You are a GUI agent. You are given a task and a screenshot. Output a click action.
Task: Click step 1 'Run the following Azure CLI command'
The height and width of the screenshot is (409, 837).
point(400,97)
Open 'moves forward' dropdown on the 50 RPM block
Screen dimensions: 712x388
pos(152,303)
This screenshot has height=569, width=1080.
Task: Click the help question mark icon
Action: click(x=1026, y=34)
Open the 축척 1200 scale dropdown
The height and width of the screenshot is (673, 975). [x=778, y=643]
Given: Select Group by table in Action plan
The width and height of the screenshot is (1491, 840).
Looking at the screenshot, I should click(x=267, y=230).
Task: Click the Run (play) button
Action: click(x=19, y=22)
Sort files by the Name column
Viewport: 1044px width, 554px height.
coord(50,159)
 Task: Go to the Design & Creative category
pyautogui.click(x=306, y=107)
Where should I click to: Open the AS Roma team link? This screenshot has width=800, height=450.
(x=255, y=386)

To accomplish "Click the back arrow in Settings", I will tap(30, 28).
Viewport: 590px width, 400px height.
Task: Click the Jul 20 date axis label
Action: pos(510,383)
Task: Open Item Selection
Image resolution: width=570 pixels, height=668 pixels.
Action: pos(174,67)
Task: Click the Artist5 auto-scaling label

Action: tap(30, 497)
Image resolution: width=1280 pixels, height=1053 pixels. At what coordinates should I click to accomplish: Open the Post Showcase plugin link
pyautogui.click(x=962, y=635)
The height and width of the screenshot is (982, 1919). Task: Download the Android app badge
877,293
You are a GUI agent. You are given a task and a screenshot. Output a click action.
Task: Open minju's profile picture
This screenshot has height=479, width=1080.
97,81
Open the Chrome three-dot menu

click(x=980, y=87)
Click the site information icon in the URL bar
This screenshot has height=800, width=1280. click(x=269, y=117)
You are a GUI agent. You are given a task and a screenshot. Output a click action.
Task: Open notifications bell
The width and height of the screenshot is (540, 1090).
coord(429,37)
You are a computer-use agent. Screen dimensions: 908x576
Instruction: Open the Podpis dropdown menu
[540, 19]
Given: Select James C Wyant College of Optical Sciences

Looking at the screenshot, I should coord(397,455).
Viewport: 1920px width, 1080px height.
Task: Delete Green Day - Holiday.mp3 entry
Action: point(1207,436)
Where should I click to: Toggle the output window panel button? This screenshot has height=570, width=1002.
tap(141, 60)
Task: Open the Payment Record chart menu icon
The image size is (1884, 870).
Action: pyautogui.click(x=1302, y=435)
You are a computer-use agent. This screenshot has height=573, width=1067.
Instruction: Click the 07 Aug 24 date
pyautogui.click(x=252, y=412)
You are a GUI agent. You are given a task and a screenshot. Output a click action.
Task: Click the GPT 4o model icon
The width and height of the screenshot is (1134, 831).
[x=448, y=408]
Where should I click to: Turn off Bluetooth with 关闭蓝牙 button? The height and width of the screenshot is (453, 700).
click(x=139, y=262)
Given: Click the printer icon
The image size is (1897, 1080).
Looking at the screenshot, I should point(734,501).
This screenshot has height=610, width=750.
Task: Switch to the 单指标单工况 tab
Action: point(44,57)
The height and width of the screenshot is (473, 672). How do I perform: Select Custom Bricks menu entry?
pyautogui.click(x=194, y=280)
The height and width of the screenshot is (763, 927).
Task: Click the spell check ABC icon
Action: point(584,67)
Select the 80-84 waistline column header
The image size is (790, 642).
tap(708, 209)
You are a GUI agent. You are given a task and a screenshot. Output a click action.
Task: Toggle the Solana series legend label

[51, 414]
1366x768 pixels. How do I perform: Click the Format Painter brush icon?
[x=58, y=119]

--

Problem to work on:
Find how many lines of the listing include the word "computer", and state that number by itself.

Solution to this problem:
2